Your instructions:
Please write out all the records below word for word, changing nothing.

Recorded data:
** start **
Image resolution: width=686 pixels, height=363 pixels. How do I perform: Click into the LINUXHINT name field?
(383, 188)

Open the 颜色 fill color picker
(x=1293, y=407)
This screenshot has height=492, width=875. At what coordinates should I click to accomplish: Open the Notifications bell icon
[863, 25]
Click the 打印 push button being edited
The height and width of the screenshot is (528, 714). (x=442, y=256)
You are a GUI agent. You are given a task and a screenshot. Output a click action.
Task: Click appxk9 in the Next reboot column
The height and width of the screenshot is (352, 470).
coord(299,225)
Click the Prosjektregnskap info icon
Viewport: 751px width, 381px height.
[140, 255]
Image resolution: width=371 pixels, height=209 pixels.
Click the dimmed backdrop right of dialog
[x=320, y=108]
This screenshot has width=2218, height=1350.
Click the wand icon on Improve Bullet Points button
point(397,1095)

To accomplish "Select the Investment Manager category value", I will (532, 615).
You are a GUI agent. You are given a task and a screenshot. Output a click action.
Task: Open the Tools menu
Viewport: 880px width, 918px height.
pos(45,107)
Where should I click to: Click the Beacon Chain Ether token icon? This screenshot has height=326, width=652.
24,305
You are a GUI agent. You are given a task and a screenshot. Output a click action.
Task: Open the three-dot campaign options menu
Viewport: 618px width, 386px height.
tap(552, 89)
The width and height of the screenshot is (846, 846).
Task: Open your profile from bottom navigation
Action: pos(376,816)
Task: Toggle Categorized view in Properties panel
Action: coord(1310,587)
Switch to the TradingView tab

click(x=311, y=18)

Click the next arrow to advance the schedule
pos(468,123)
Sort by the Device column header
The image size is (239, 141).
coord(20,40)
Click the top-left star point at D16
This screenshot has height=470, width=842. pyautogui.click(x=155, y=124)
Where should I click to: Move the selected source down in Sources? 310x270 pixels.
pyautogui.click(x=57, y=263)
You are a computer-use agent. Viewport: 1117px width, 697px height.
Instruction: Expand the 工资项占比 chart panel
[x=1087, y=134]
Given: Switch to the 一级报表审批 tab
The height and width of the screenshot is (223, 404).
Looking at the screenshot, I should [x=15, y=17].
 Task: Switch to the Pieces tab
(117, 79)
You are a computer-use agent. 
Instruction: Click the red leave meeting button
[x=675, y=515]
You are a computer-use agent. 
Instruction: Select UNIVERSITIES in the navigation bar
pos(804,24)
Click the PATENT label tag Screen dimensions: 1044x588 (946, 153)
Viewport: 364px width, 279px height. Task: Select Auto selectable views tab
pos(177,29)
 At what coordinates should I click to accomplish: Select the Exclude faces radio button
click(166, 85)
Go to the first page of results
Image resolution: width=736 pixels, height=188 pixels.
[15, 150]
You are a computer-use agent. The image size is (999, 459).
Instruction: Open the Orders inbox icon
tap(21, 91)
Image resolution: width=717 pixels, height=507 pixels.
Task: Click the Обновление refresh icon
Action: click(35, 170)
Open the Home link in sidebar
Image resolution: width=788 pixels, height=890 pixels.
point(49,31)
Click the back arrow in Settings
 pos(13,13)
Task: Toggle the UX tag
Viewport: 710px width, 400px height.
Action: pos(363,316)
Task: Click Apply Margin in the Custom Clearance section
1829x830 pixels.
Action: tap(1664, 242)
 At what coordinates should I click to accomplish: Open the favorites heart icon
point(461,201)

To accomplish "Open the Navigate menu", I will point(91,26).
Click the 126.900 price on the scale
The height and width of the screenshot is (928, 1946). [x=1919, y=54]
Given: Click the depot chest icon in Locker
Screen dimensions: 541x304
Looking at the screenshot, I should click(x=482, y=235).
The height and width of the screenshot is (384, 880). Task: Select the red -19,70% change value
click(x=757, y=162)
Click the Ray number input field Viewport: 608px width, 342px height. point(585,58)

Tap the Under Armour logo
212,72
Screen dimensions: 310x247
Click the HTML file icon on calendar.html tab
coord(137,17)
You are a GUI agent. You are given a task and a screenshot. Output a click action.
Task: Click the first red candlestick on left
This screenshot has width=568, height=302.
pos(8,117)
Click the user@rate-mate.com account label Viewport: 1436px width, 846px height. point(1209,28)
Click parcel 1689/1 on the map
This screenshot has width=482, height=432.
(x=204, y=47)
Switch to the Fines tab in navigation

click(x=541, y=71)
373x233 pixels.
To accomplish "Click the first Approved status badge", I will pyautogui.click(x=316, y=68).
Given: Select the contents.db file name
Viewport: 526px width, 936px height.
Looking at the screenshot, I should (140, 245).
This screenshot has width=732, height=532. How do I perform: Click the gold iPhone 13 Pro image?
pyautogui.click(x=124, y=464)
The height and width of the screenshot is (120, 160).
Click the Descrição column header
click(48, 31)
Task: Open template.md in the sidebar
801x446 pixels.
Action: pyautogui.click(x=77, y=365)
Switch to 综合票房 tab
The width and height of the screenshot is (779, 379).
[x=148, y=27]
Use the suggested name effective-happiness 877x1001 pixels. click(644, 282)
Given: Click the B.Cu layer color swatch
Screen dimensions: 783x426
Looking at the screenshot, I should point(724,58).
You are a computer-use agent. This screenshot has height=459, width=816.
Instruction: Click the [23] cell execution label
** end **
Task response:
Image resolution: width=686 pixels, height=363 pixels. How do I perform: Click into the LINUXHINT name field?
(383, 188)

Open the 颜色 fill color picker
(x=1293, y=407)
This screenshot has height=492, width=875. At what coordinates should I click to accomplish: Open the Notifications bell icon
[863, 25]
Click the 打印 push button being edited
The height and width of the screenshot is (528, 714). (x=442, y=256)
You are a GUI agent. You are given a task and a screenshot. Output a click action.
Task: Click appxk9 in the Next reboot column
The height and width of the screenshot is (352, 470).
coord(299,225)
Click the Prosjektregnskap info icon
Viewport: 751px width, 381px height.
[140, 255]
Image resolution: width=371 pixels, height=209 pixels.
Click the dimmed backdrop right of dialog
[x=320, y=108]
This screenshot has width=2218, height=1350.
Click the wand icon on Improve Bullet Points button
point(397,1095)

To accomplish "Select the Investment Manager category value", I will (532, 615).
You are a GUI agent. You are given a task and a screenshot. Output a click action.
Task: Open the Tools menu
Viewport: 880px width, 918px height.
pos(45,107)
Where should I click to: Click the Beacon Chain Ether token icon? This screenshot has height=326, width=652.
24,305
You are a GUI agent. You are given a task and a screenshot. Output a click action.
Task: Open the three-dot campaign options menu
Viewport: 618px width, 386px height.
tap(552, 89)
The width and height of the screenshot is (846, 846).
Task: Open your profile from bottom navigation
Action: pos(376,816)
Task: Toggle Categorized view in Properties panel
Action: coord(1310,587)
Switch to the TradingView tab

click(x=311, y=18)

Click the next arrow to advance the schedule
pos(468,123)
Sort by the Device column header
The image size is (239, 141).
coord(20,40)
Click the top-left star point at D16
This screenshot has height=470, width=842. pyautogui.click(x=155, y=124)
Where should I click to: Move the selected source down in Sources? 310x270 pixels.
pyautogui.click(x=57, y=263)
You are a computer-use agent. Viewport: 1117px width, 697px height.
Instruction: Expand the 工资项占比 chart panel
[x=1087, y=134]
Given: Switch to the 一级报表审批 tab
The height and width of the screenshot is (223, 404).
Looking at the screenshot, I should [x=15, y=17].
 Task: Switch to the Pieces tab
(117, 79)
You are a computer-use agent. 
Instruction: Click the red leave meeting button
[x=675, y=515]
You are a computer-use agent. 
Instruction: Select UNIVERSITIES in the navigation bar
pos(804,24)
Click the PATENT label tag Screen dimensions: 1044x588 (946, 153)
Viewport: 364px width, 279px height. Task: Select Auto selectable views tab
pos(177,29)
 At what coordinates should I click to accomplish: Select the Exclude faces radio button
click(166, 85)
Go to the first page of results
Image resolution: width=736 pixels, height=188 pixels.
[15, 150]
You are a computer-use agent. The image size is (999, 459).
Instruction: Open the Orders inbox icon
tap(21, 91)
Image resolution: width=717 pixels, height=507 pixels.
Task: Click the Обновление refresh icon
Action: click(35, 170)
Open the Home link in sidebar
Image resolution: width=788 pixels, height=890 pixels.
point(49,31)
Click the back arrow in Settings
 pos(13,13)
Task: Toggle the UX tag
Viewport: 710px width, 400px height.
Action: pos(363,316)
Task: Click Apply Margin in the Custom Clearance section
1829x830 pixels.
Action: tap(1664, 242)
 At what coordinates should I click to accomplish: Open the favorites heart icon
point(461,201)

To accomplish "Open the Navigate menu", I will point(91,26).
Click the 126.900 price on the scale
The height and width of the screenshot is (928, 1946). [x=1919, y=54]
Given: Click the depot chest icon in Locker
Screen dimensions: 541x304
Looking at the screenshot, I should click(x=482, y=235).
The height and width of the screenshot is (384, 880). Task: Select the red -19,70% change value
click(x=757, y=162)
Click the Ray number input field Viewport: 608px width, 342px height. point(585,58)

Tap the Under Armour logo
212,72
Screen dimensions: 310x247
Click the HTML file icon on calendar.html tab
coord(137,17)
You are a GUI agent. You are given a task and a screenshot. Output a click action.
Task: Click the first red candlestick on left
This screenshot has width=568, height=302.
pos(8,117)
Click the user@rate-mate.com account label Viewport: 1436px width, 846px height. point(1209,28)
Click parcel 1689/1 on the map
This screenshot has width=482, height=432.
(x=204, y=47)
Switch to the Fines tab in navigation

click(x=541, y=71)
373x233 pixels.
To accomplish "Click the first Approved status badge", I will pyautogui.click(x=316, y=68).
Given: Select the contents.db file name
Viewport: 526px width, 936px height.
Looking at the screenshot, I should (140, 245).
This screenshot has width=732, height=532. How do I perform: Click the gold iPhone 13 Pro image?
pyautogui.click(x=124, y=464)
The height and width of the screenshot is (120, 160).
Click the Descrição column header
click(48, 31)
Task: Open template.md in the sidebar
801x446 pixels.
Action: pyautogui.click(x=77, y=365)
Switch to 综合票房 tab
The width and height of the screenshot is (779, 379).
[x=148, y=27]
Use the suggested name effective-happiness 877x1001 pixels. click(644, 282)
Given: Click the B.Cu layer color swatch
Screen dimensions: 783x426
Looking at the screenshot, I should point(724,58).
You are a computer-use agent. This screenshot has height=459, width=816.
Instruction: Click the [23] cell execution label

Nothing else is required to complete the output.